→ Given text:
Our religions have become tame and tepid compared to the animistic and supremely powerful religions of pre-Columbian Mesoamerica, where the Zapotecs worshiped thunder, lightning, earthquakes, and violent storms and sacrificed their own to appease their gods. Our wars have become tame, remote, and surgical. Acts of human will and expressions of pure power are – for the time being – things of the past.
If there is to be an end to war, it will come as a result of minor wars like the one in Ukraine – a war of gross miscalculation on the part of Russia, an unexpected and surprisingly defiant military unanimity of the West, and one which, after years of attrition and destruction will end with a negotiated settlement – a settlement which could have been concluded early on in the conflict before principle got involved.
The continuing war is not really about Ukraine or even Russia for that matter, but for airy concepts like sovereignty, national integrity, democracy, and determined, righteous response. It is these concepts which keep the war machine going, principles which sound right but result in nothing but unnecessary devastation.

→ Stored data:
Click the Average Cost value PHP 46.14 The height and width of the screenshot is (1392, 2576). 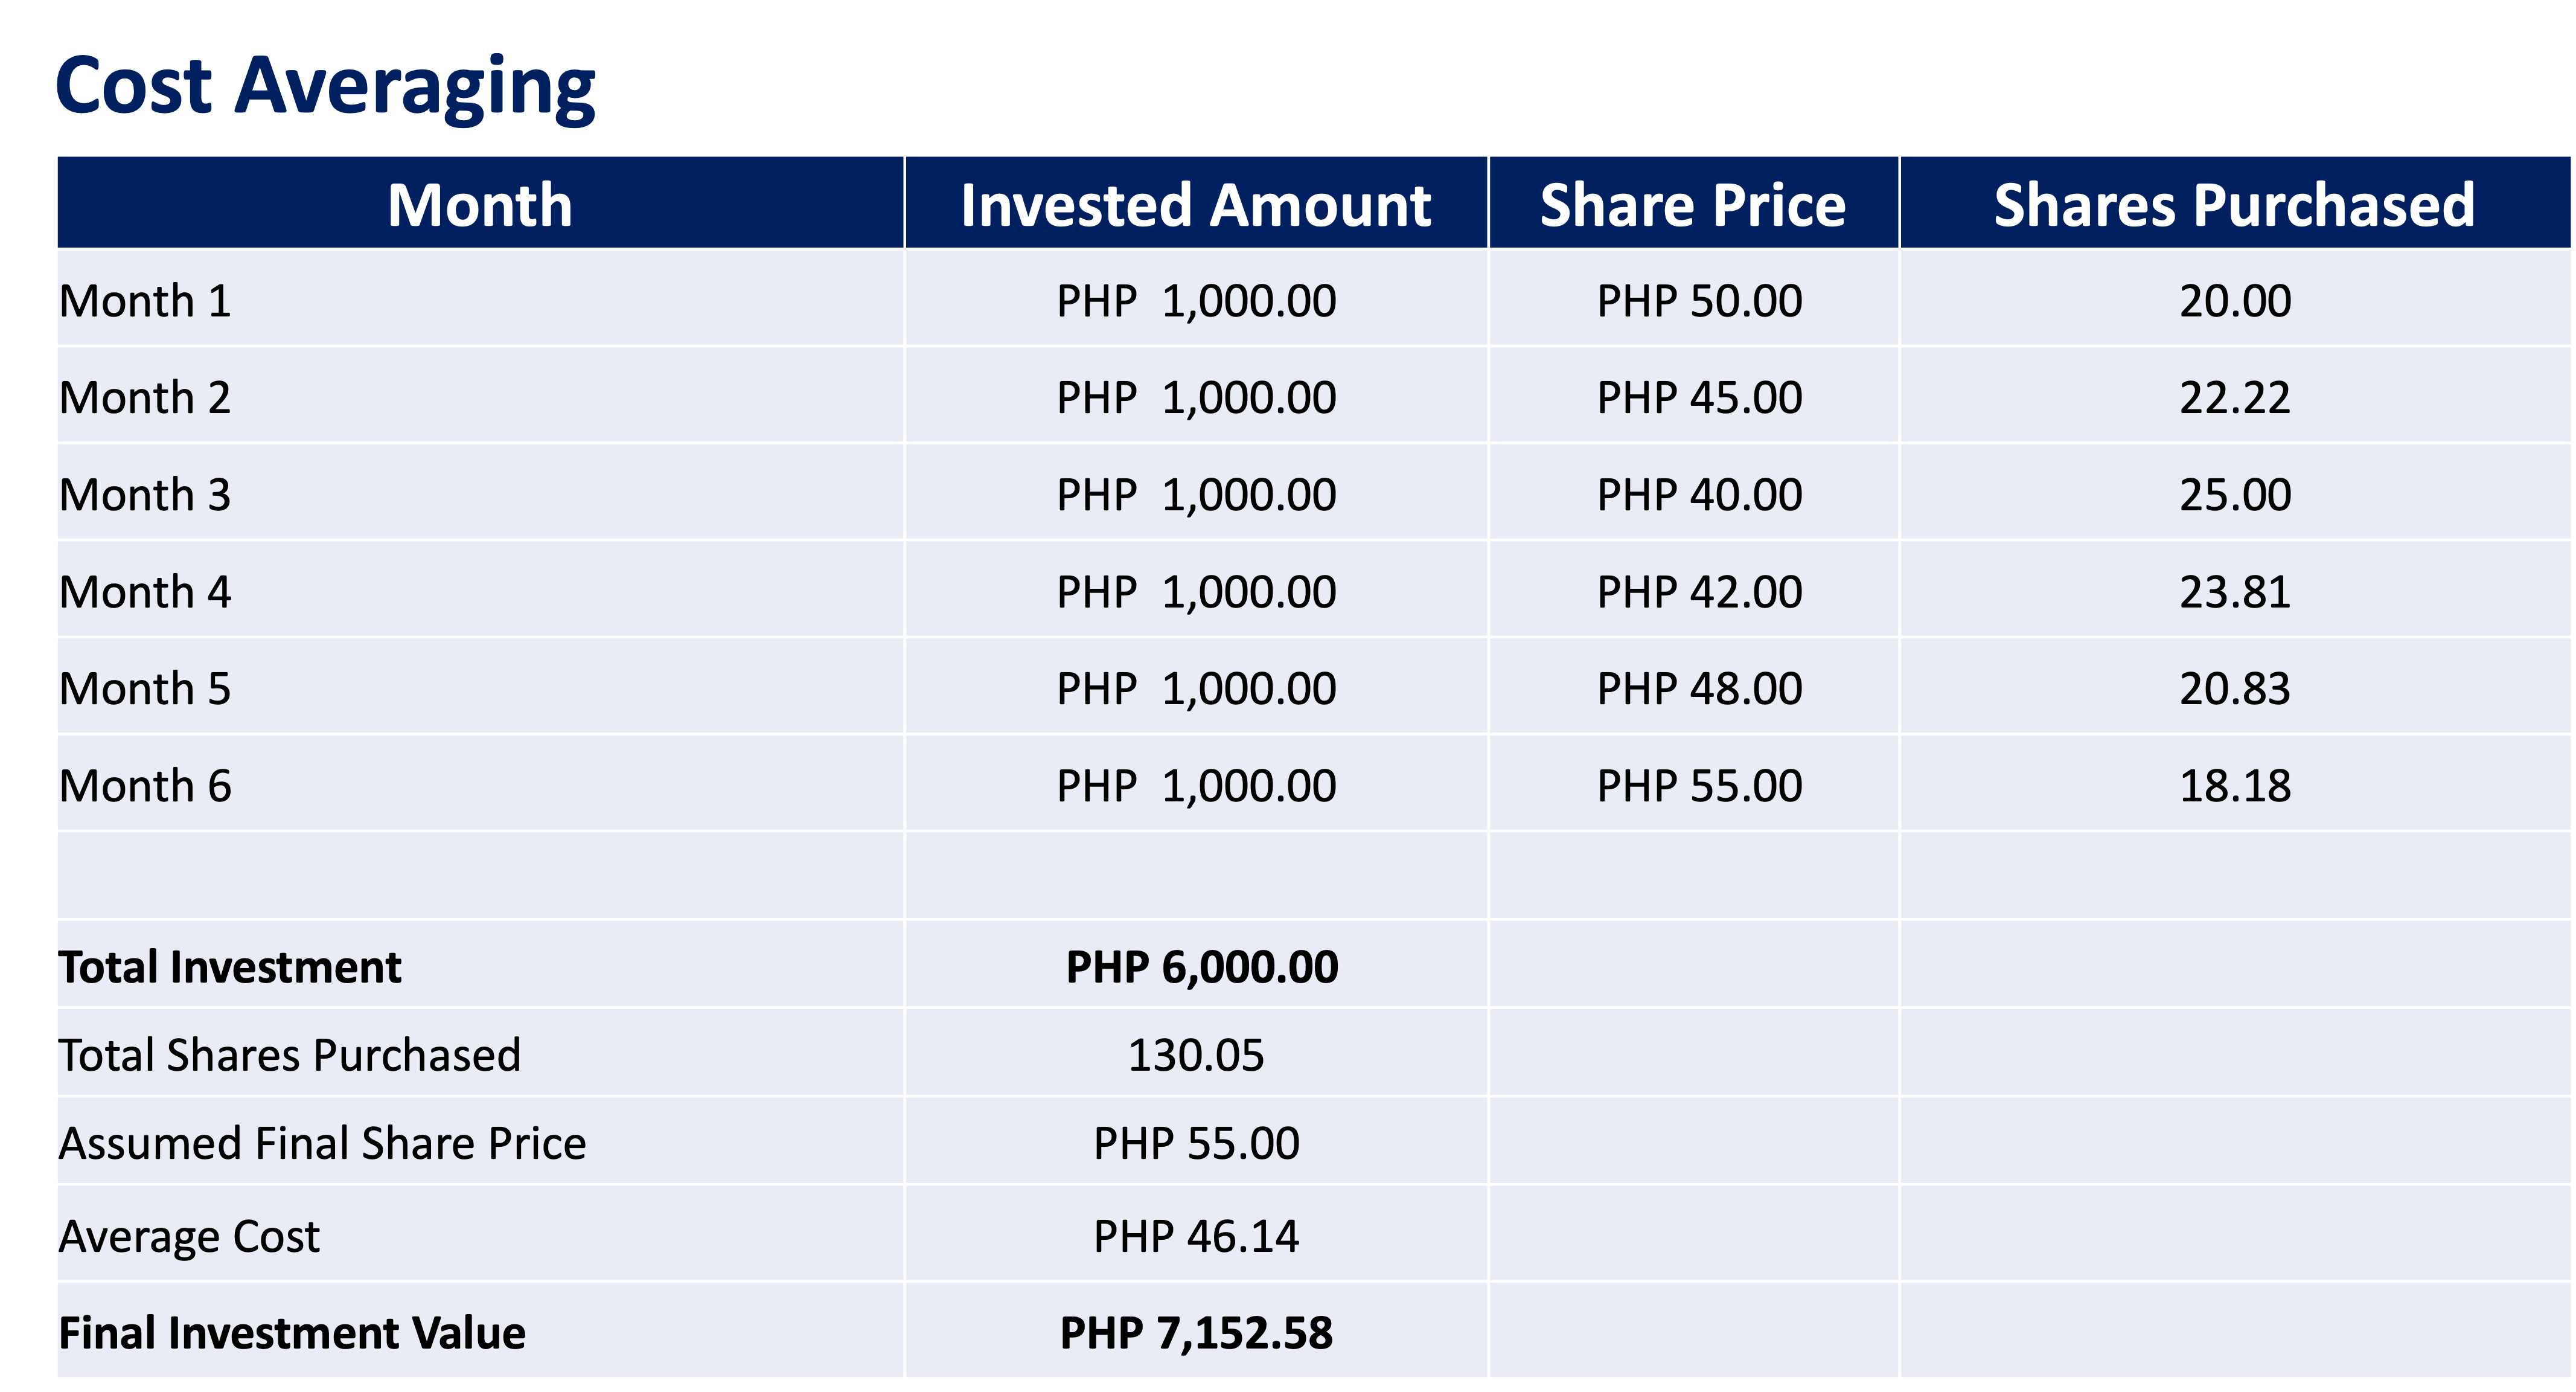[x=1196, y=1237]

→ Instructions for the task:
Answer these questions from the text on war above.
1. Which natural forces did the Zapotecs worship?
2. How does the text say the war in Ukraine will end?
3. Which concepts does the text say keep the war machine going?

→ Solution to this exercise:
1. Thunder, lightning, earthquakes, and violent storms.
2. With a negotiated settlement, after years of attrition and destruction.
3. Sovereignty, national integrity, democracy, and determined, righteous response.